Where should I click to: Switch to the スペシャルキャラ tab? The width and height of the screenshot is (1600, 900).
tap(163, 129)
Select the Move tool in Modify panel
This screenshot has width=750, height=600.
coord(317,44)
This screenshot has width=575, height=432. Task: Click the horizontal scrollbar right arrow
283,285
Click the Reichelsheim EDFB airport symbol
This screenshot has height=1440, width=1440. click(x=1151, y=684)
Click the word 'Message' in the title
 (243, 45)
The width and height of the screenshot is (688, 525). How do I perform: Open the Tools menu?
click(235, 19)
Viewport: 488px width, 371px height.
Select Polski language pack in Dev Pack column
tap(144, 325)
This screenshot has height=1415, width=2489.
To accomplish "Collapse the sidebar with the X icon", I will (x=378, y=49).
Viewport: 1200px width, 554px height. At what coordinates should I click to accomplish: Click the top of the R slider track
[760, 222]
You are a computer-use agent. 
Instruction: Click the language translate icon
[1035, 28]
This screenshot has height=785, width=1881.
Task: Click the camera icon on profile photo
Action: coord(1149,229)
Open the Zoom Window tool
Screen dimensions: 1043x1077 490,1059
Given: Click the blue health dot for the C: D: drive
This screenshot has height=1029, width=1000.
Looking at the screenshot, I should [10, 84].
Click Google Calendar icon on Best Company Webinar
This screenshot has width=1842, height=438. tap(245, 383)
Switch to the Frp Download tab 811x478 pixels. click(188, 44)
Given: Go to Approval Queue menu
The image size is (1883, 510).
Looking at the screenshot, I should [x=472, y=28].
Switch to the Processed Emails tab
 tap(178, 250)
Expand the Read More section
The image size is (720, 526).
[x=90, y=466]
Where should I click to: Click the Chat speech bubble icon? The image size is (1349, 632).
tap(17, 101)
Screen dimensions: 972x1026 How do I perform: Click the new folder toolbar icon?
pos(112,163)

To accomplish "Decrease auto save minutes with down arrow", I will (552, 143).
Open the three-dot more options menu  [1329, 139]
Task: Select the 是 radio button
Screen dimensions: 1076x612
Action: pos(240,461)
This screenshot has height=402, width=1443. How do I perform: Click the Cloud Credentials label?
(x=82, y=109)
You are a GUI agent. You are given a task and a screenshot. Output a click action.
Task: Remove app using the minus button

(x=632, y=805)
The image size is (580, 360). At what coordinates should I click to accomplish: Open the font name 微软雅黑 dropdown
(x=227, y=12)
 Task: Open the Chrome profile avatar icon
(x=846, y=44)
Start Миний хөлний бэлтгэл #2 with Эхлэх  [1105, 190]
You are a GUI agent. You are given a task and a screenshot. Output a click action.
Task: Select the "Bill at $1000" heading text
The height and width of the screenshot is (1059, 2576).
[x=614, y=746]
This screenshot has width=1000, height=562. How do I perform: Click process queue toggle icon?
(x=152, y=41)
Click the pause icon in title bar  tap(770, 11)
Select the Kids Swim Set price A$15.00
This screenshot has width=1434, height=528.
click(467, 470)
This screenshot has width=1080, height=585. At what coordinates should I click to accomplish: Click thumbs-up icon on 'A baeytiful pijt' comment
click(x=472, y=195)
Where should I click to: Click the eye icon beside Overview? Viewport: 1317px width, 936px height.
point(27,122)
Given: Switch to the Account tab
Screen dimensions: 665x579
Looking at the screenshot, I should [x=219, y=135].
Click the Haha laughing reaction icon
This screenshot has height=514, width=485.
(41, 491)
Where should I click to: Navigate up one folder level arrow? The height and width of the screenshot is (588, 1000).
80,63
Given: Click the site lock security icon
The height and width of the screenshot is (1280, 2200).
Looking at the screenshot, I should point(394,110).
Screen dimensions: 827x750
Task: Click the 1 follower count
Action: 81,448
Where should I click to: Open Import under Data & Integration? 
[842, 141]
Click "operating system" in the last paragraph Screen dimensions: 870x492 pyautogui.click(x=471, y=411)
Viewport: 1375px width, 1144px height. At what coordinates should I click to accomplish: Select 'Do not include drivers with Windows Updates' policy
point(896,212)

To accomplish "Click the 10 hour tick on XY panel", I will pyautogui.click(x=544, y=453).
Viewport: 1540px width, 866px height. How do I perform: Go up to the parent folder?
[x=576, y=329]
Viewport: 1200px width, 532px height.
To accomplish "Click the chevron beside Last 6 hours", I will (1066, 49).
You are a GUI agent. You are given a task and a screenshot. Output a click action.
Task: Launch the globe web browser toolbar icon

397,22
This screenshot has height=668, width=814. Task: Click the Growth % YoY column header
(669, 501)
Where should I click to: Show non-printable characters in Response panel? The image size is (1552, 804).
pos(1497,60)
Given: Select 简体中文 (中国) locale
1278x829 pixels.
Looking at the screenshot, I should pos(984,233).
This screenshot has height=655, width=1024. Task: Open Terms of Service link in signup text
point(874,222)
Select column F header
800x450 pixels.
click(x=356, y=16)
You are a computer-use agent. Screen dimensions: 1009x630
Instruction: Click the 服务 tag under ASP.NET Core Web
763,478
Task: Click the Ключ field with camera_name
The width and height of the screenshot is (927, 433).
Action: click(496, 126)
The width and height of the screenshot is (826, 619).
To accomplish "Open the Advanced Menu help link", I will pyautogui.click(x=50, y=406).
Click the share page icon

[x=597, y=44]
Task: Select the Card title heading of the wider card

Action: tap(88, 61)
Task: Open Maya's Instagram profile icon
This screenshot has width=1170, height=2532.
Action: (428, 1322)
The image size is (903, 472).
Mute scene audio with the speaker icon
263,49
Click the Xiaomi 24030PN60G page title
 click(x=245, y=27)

__________________________________________________

#### WHAT YOU WILL DO
Reproduce every record above exactly as it is written.

#### SOLUTION BELOW
Where should I click to: Switch to the スペシャルキャラ tab? The width and height of the screenshot is (1600, 900).
tap(163, 129)
Select the Move tool in Modify panel
This screenshot has width=750, height=600.
coord(317,44)
This screenshot has width=575, height=432. Task: Click the horizontal scrollbar right arrow
283,285
Click the Reichelsheim EDFB airport symbol
This screenshot has height=1440, width=1440. click(x=1151, y=684)
Click the word 'Message' in the title
 (243, 45)
The width and height of the screenshot is (688, 525). How do I perform: Open the Tools menu?
click(235, 19)
Viewport: 488px width, 371px height.
Select Polski language pack in Dev Pack column
tap(144, 325)
This screenshot has height=1415, width=2489.
To accomplish "Collapse the sidebar with the X icon", I will (x=378, y=49).
Viewport: 1200px width, 554px height. At what coordinates should I click to accomplish: Click the top of the R slider track
[760, 222]
You are a computer-use agent. 
Instruction: Click the language translate icon
[1035, 28]
This screenshot has height=785, width=1881.
Task: Click the camera icon on profile photo
Action: coord(1149,229)
Open the Zoom Window tool
Screen dimensions: 1043x1077 490,1059
Given: Click the blue health dot for the C: D: drive
This screenshot has height=1029, width=1000.
Looking at the screenshot, I should [10, 84].
Click Google Calendar icon on Best Company Webinar
This screenshot has width=1842, height=438. tap(245, 383)
Switch to the Frp Download tab 811x478 pixels. click(188, 44)
Given: Go to Approval Queue menu
The image size is (1883, 510).
Looking at the screenshot, I should [x=472, y=28].
Switch to the Processed Emails tab
 tap(178, 250)
Expand the Read More section
The image size is (720, 526).
[x=90, y=466]
Where should I click to: Click the Chat speech bubble icon? The image size is (1349, 632).
tap(17, 101)
Screen dimensions: 972x1026 How do I perform: Click the new folder toolbar icon?
pos(112,163)

To accomplish "Decrease auto save minutes with down arrow", I will (552, 143).
Open the three-dot more options menu  [1329, 139]
Task: Select the 是 radio button
Screen dimensions: 1076x612
Action: pos(240,461)
This screenshot has height=402, width=1443. How do I perform: Click the Cloud Credentials label?
(x=82, y=109)
You are a GUI agent. You are given a task and a screenshot. Output a click action.
Task: Remove app using the minus button

(x=632, y=805)
The image size is (580, 360). At what coordinates should I click to accomplish: Open the font name 微软雅黑 dropdown
(x=227, y=12)
 Task: Open the Chrome profile avatar icon
(x=846, y=44)
Start Миний хөлний бэлтгэл #2 with Эхлэх  [1105, 190]
You are a GUI agent. You are given a task and a screenshot. Output a click action.
Task: Select the "Bill at $1000" heading text
The height and width of the screenshot is (1059, 2576).
[x=614, y=746]
This screenshot has width=1000, height=562. How do I perform: Click process queue toggle icon?
(x=152, y=41)
Click the pause icon in title bar  tap(770, 11)
Select the Kids Swim Set price A$15.00
This screenshot has width=1434, height=528.
click(467, 470)
This screenshot has width=1080, height=585. At what coordinates should I click to accomplish: Click thumbs-up icon on 'A baeytiful pijt' comment
click(x=472, y=195)
Where should I click to: Click the eye icon beside Overview? Viewport: 1317px width, 936px height.
point(27,122)
Given: Switch to the Account tab
Screen dimensions: 665x579
Looking at the screenshot, I should [x=219, y=135].
Click the Haha laughing reaction icon
This screenshot has height=514, width=485.
(41, 491)
Where should I click to: Navigate up one folder level arrow? The height and width of the screenshot is (588, 1000).
80,63
Given: Click the site lock security icon
The height and width of the screenshot is (1280, 2200).
Looking at the screenshot, I should point(394,110).
Screen dimensions: 827x750
Task: Click the 1 follower count
Action: 81,448
Where should I click to: Open Import under Data & Integration? 
[842, 141]
Click "operating system" in the last paragraph Screen dimensions: 870x492 pyautogui.click(x=471, y=411)
Viewport: 1375px width, 1144px height. At what coordinates should I click to accomplish: Select 'Do not include drivers with Windows Updates' policy
point(896,212)

To accomplish "Click the 10 hour tick on XY panel", I will pyautogui.click(x=544, y=453).
Viewport: 1540px width, 866px height. How do I perform: Go up to the parent folder?
[x=576, y=329]
Viewport: 1200px width, 532px height.
To accomplish "Click the chevron beside Last 6 hours", I will (1066, 49).
You are a GUI agent. You are given a task and a screenshot. Output a click action.
Task: Launch the globe web browser toolbar icon

397,22
This screenshot has height=668, width=814. Task: Click the Growth % YoY column header
(669, 501)
Where should I click to: Show non-printable characters in Response panel? The image size is (1552, 804).
pos(1497,60)
Given: Select 简体中文 (中国) locale
1278x829 pixels.
Looking at the screenshot, I should pos(984,233).
This screenshot has height=655, width=1024. Task: Open Terms of Service link in signup text
point(874,222)
Select column F header
800x450 pixels.
click(x=356, y=16)
You are a computer-use agent. Screen dimensions: 1009x630
Instruction: Click the 服务 tag under ASP.NET Core Web
763,478
Task: Click the Ключ field with camera_name
The width and height of the screenshot is (927, 433).
Action: click(496, 126)
The width and height of the screenshot is (826, 619).
To accomplish "Open the Advanced Menu help link", I will pyautogui.click(x=50, y=406).
Click the share page icon

[x=597, y=44]
Task: Select the Card title heading of the wider card

Action: tap(88, 61)
Task: Open Maya's Instagram profile icon
This screenshot has width=1170, height=2532.
Action: (428, 1322)
The image size is (903, 472).
Mute scene audio with the speaker icon
263,49
Click the Xiaomi 24030PN60G page title
 click(x=245, y=27)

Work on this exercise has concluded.